* Your objective
Print the data exactly as written, but leave out each picture.

____ Stored data

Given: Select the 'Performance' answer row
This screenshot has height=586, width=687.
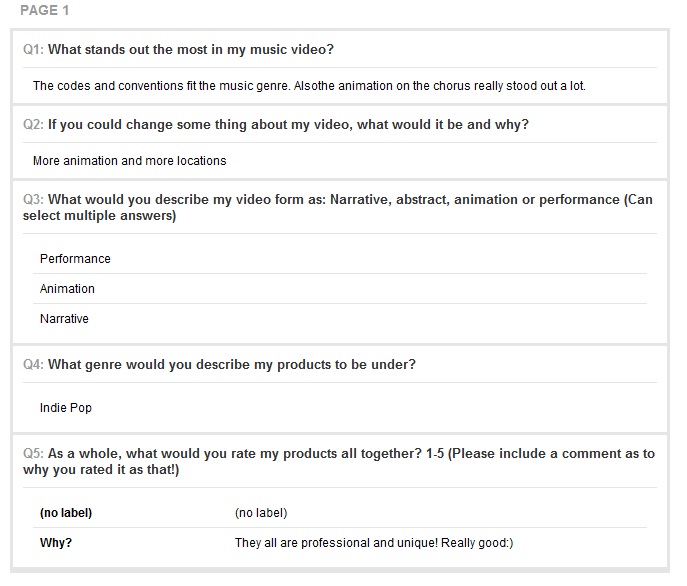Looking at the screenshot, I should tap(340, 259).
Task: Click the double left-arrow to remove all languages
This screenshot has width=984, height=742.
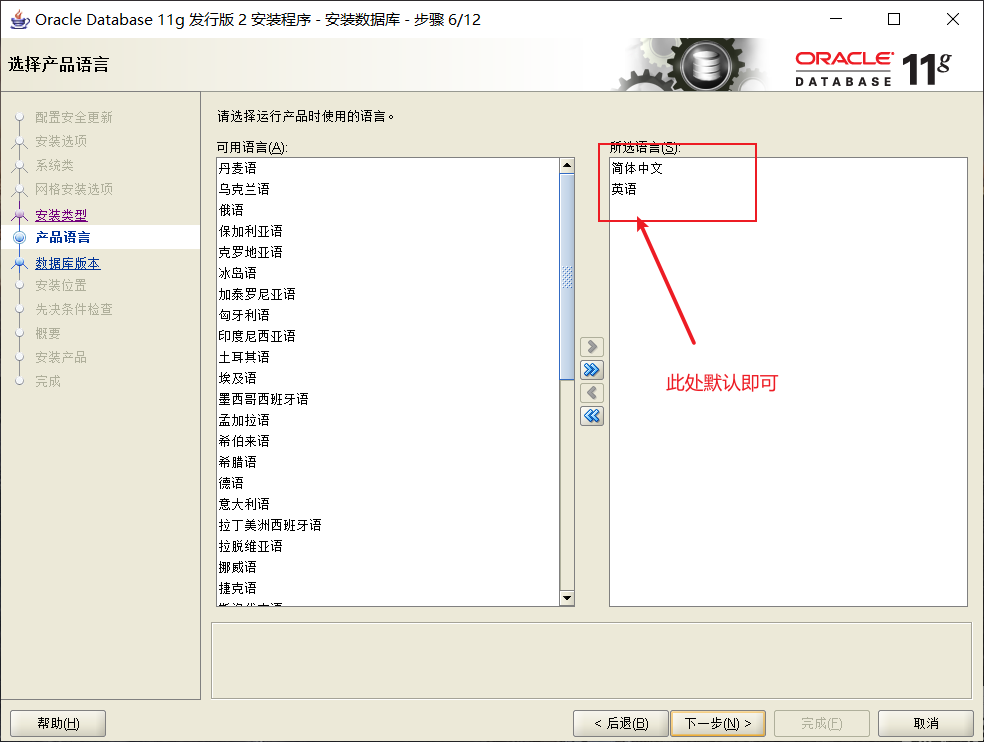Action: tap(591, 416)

________

* Answer for the task
Given: Select the 'Performance' answer row
This screenshot has height=586, width=687.
Looking at the screenshot, I should tap(340, 259).
Task: Click the double left-arrow to remove all languages
This screenshot has width=984, height=742.
Action: tap(591, 416)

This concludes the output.